Methods of Controlling Spam
The most basic way to block spam is to block e-mail from anywhere, unless explicitly allowed.  But in a perfect world, the spam filter should be capable of denying connections from any known spam sources.  This is usually attempted with blacklists, reverse-name lookups and with new technologies that leverage DNS.   And another way to control spam is to make it “expensive” for the sender by charging for sent e-mail or making it difficult to send large volumes of e-mail.  These and other options are available as onsite products or by purchasing the services from outsourced providers.

Open Source Software
OSS projects are at the leading edge of technologies used to stop spam, and many of the newest techniques for filtering spam originate in open source projects.  TMDA (Tagged Message Delivery Agent), SPF (Sender Policy Framework), Hashcash (Sender Pay), Bayesian and Markovian filtering, Razor (distributed, collaborative spam-filtering network) are all examples of different OSS methods to block spam.  Many commercial spam filter products are also based on open source projects.  For example, the commercial McAffee SpamKiller product is based on the OSS SpamAssassin project, as are many other software- and hardware-based appliances.

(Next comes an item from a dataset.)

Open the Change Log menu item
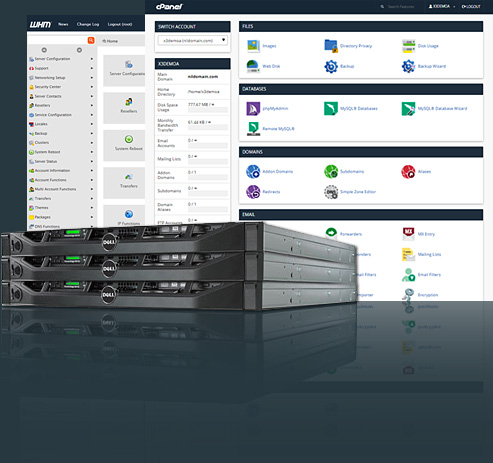coord(88,24)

OSS e-mail gateways comprise about two-thirds of all publicly accessible e-mail servers on the Internet.  For this reason, when selecting a spam filter, it’s important to choose a platform that can take advantage of standards-based filtering features existing in OSS software.  Some methods of blocking spam require both sender and recipient to be compatible, such as with Hashcash.  If your spam filter is a proprietary product, make sure that it’s capable of taking advantage of these new OSS technologies and features.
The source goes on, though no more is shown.